_Tasks for this exercise_:
A - Condense the paragraph of the judgment excerpt that begins "The Federal Magistrate accepted that in total" into a short bulleted list that keeps its figures.
B - Translate this sentence from the judgment excerpt into Spanish: "The other feature of the alleged loan is that it is interest free."

_Supplied text_:
——————————
In relation to the issue of whether there were moneys owing to Mr Pearson’s parents, conflicting evidence was given in the affidavits before the Federal Magistrate. Mr Pearson’s mother, Ms J, was the only person to give oral evidence and be cross-examined. It was claimed that Mr Pearson owed her money. The Federal Magistrate observed that there is no written loan agreement. There is only an understanding, Ms J said, that moneys would be repaid to her and Mr Pearson’s father.
The other feature of the alleged loan is that it is interest free. In addition, although the house purchased with such moneys was sold, no demand has been made for repayment.
Moneys advanced in more recent times to assist Mr Pearson were not accepted by the Federal Magistrate as loans. Rather the Federal Magistrate said at [27] that they were nothing other than a “mother being supportive of a son who was in custody for an offence which she firmly and completely believes he is not guilty of”.
Her Honour rejected the submission that moneys were owing by Mr Pearson to his parents. At [46], [48] and [49] the Federal Magistrate said:
46.There is no reason for this court to consider that there will be any demand for payment of either of those loans, even upon the former matrimonial home being placed on the market, if necessary. The arrangement is longstanding. It has persisted even when a situation arose where it could have been paid back.
…
48.I do not consider that there are loans between the husband and his mother or his father which form part of this de facto property adjustment proceedings, that need to be considered by this court as being taken into account or that are in any way referrable to the wife in these proceedings or should have any priority as between the wife and the husband.
49.I do not include in the pool, therefore, as a way of diminishing the pool further, the liabilities which the husband’s mother asserts are owing to her or her husband. Those will remain matters solely between the husband and his mother and his father and an order will be made which requires the husband to indemnify the wife against each and every liability said to be owing between his mother and himself and his father and himself.
The Federal Magistrate found that Ms J had paid money to Ms Bucceri to assist her, the source of this money on occasions being from Mr Pearson’s accounts.
The Federal Magistrate accepted that in total the payments by Ms J to Ms Bucceri were $42,046. Of that, $10,000 was borrowed from the bank by way of a further draw on the mortgage over the house. A total of $30,000 was drawn down from the mortgage, Ms Bucceri received $10,000 as already mentioned, and the balance has been used for Mr Pearson’s benefit.
The moneys received by Ms Bucceri were regarded by Mr Pearson and his mother to be for the benefit of the child, not Ms Bucceri.
——————————
_Stored records_:
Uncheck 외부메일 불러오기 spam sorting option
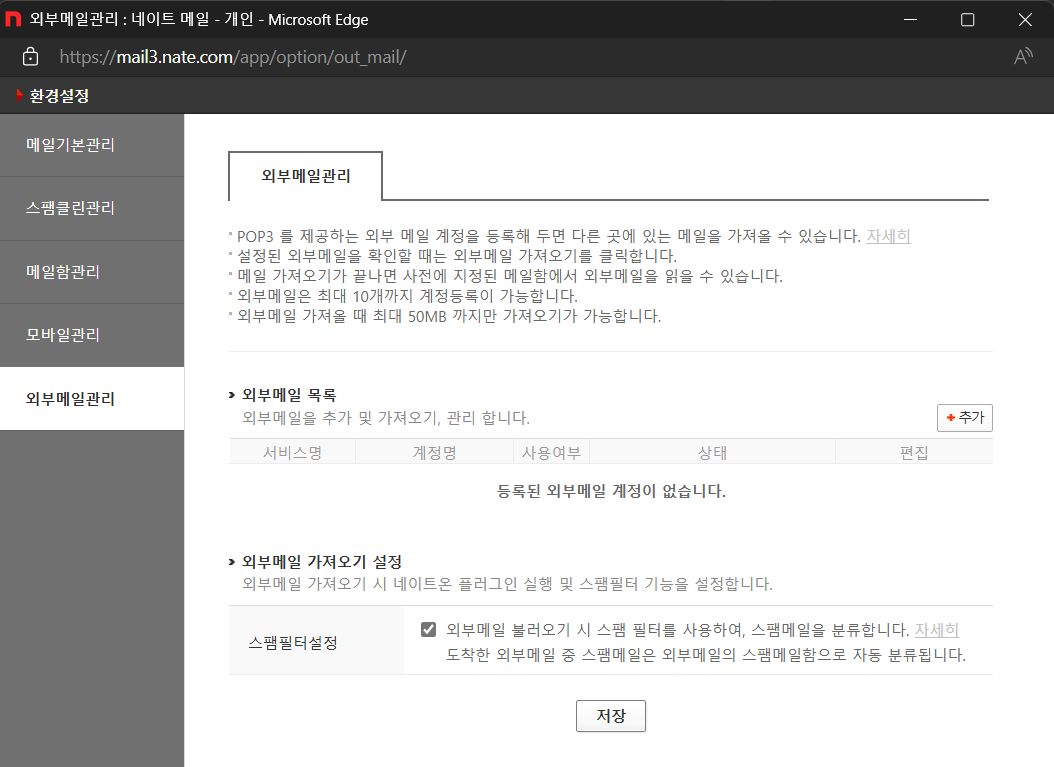1054x767 pixels. pyautogui.click(x=428, y=629)
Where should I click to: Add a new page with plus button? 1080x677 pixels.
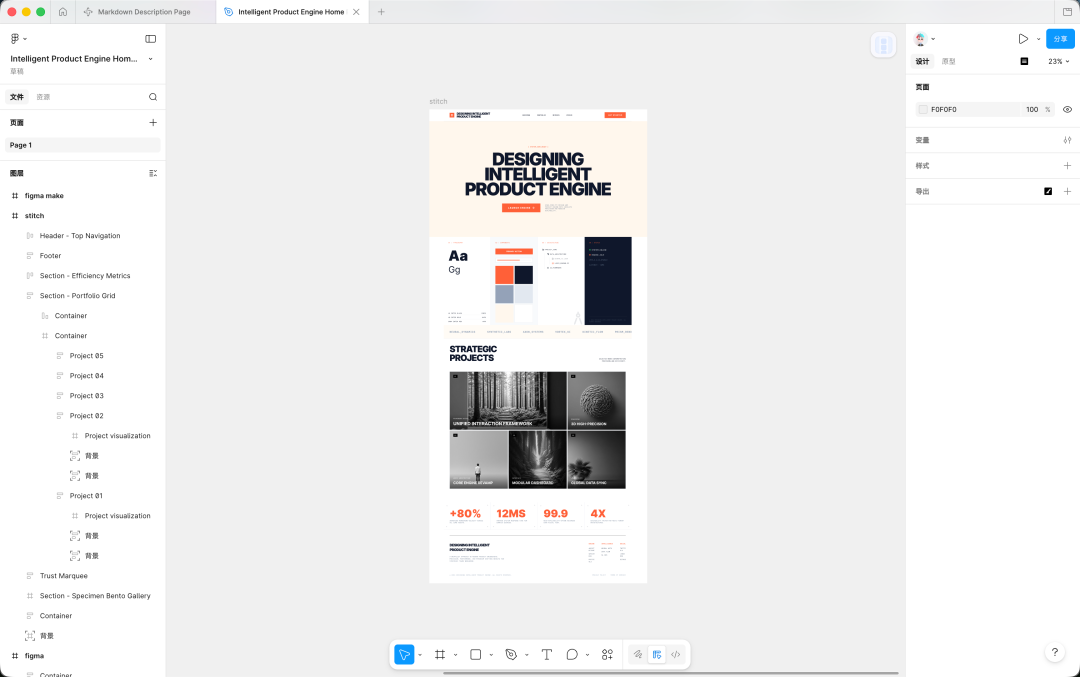coord(153,122)
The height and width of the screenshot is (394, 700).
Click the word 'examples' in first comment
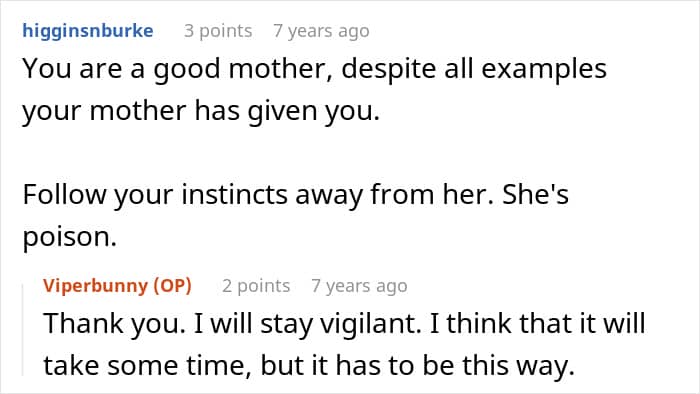pos(543,70)
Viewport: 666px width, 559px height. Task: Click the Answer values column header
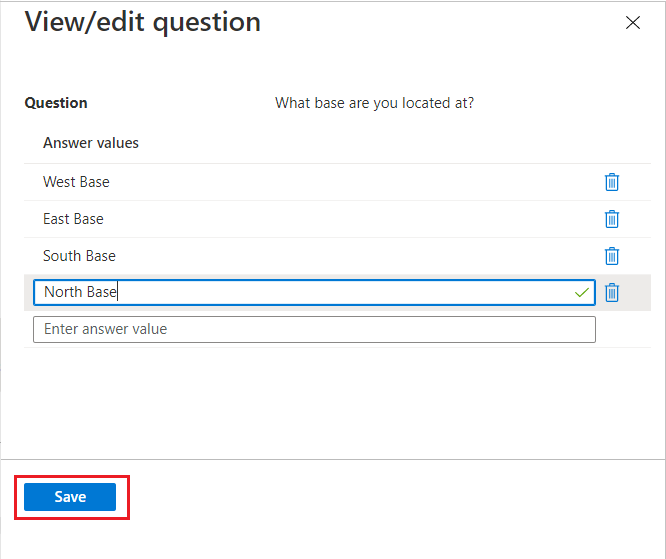click(91, 143)
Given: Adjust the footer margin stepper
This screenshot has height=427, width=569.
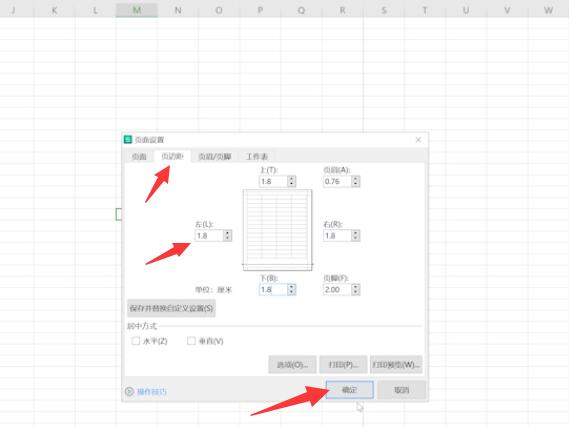Looking at the screenshot, I should point(356,289).
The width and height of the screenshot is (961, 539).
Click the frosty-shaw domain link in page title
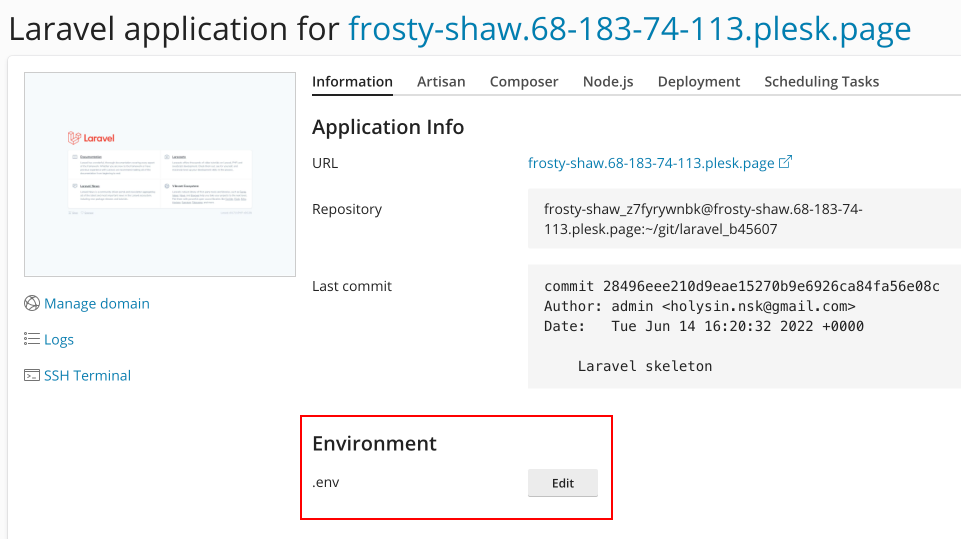[629, 29]
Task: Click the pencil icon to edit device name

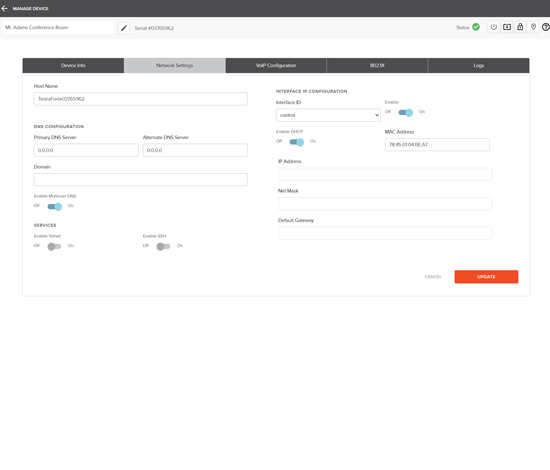Action: (x=124, y=28)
——————————
_Solved tasks_:
A -
- The Federal Magistrate accepted that Ms J paid Ms Bucceri $42,046 in total.
- $10,000 of that was borrowed from the bank through a further draw on the mortgage over the house.
- $30,000 in all was drawn from the mortgage. Ms Bucceri received $10,000 of it, and the rest was used for Mr Pearson's benefit.

B - La otra característica del supuesto préstamo es que no devenga intereses.